[Dataset records]
● ● ●

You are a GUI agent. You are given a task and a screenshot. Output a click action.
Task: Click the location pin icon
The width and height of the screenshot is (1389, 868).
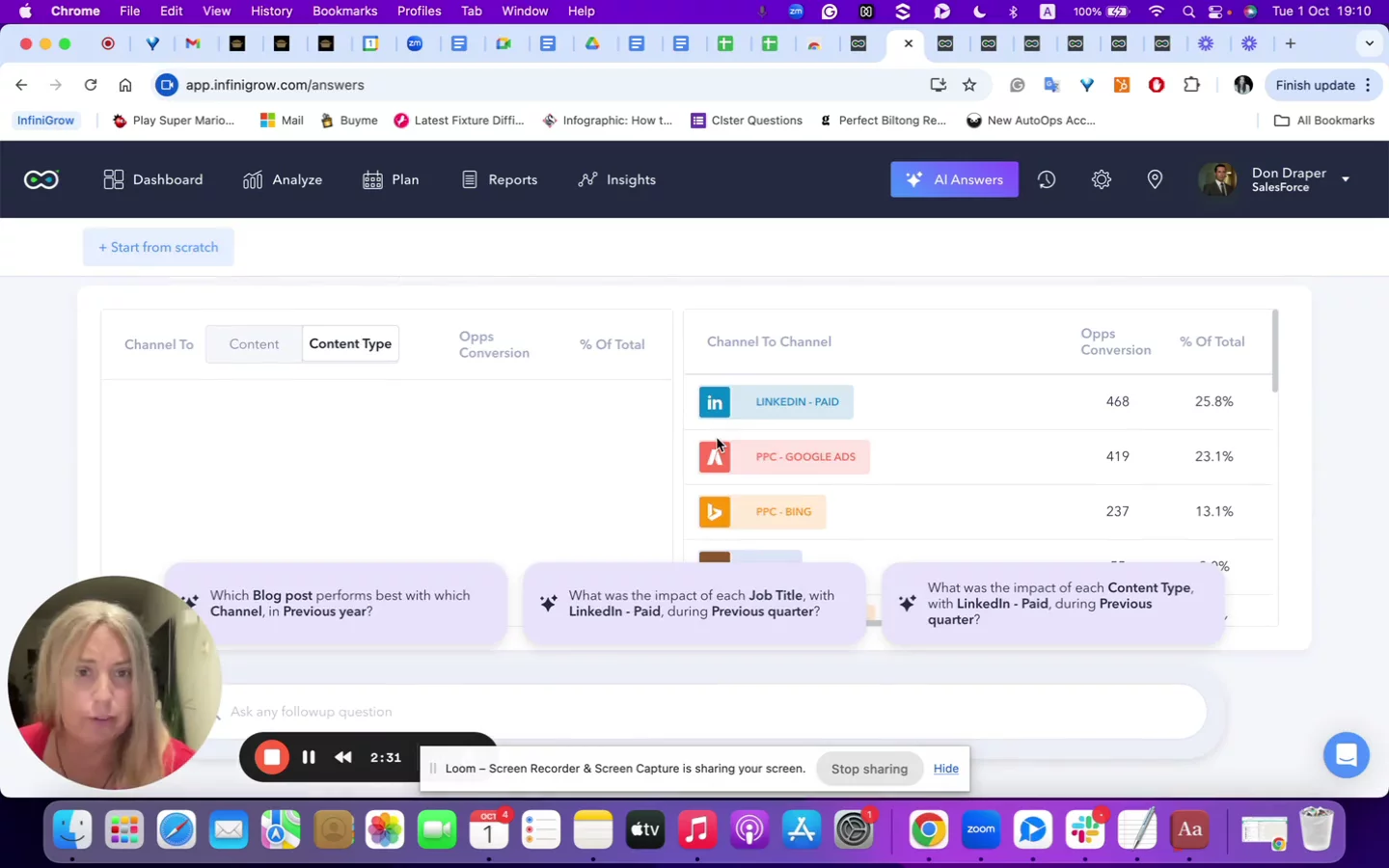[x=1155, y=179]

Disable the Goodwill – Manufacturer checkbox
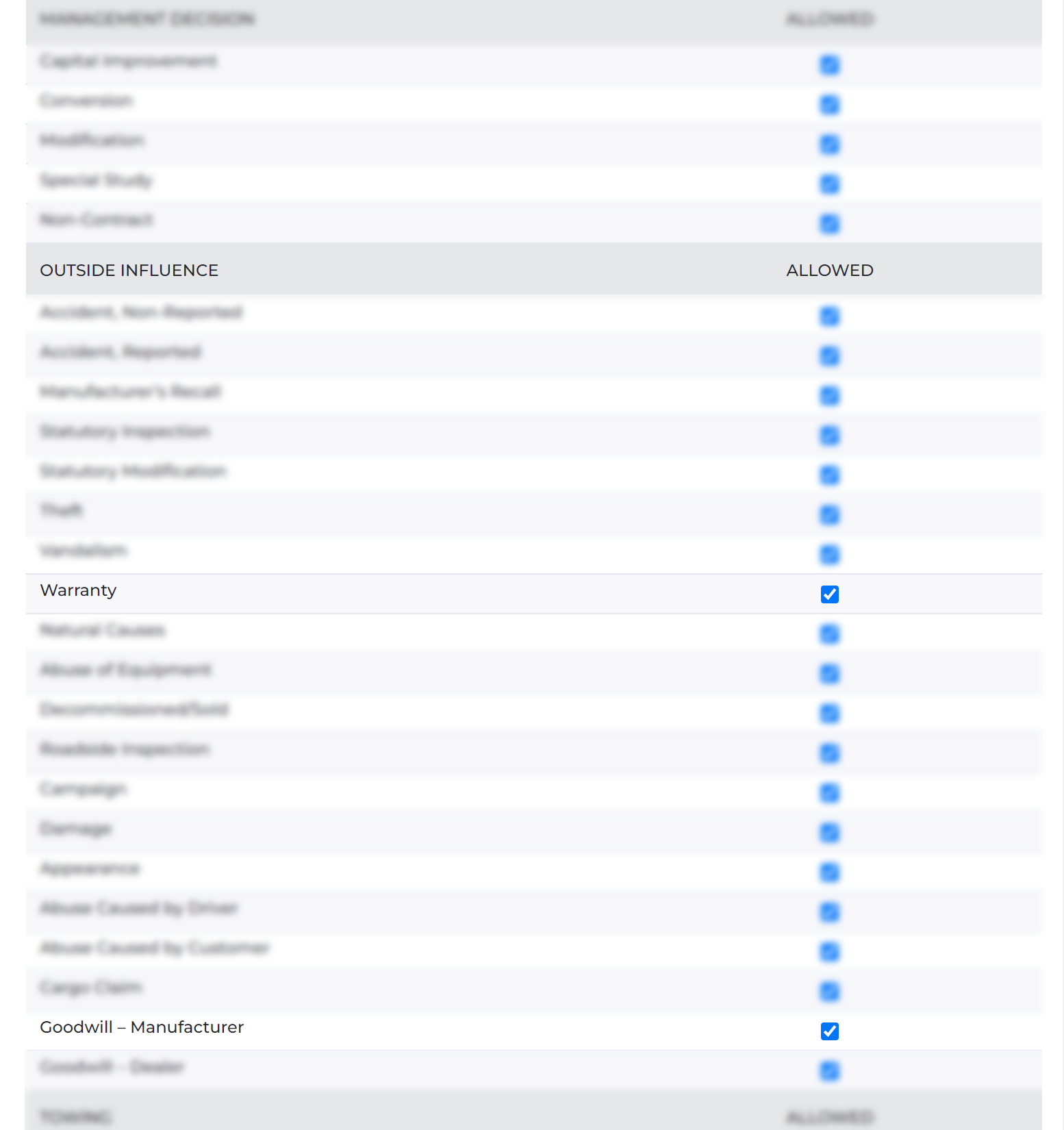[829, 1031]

● ● ●

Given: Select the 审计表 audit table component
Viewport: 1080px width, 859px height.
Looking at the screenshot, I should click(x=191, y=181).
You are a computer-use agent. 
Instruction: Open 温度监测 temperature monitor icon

● ● ●

REQUIRED ACTION> Apply a filter for "agent" to the data above, then copy each line that matches.

RESPONSE FOR THIS EXERCISE>
You are a GUI agent. You are given a task and a screenshot. Output a click action.
You are a computer-use agent. 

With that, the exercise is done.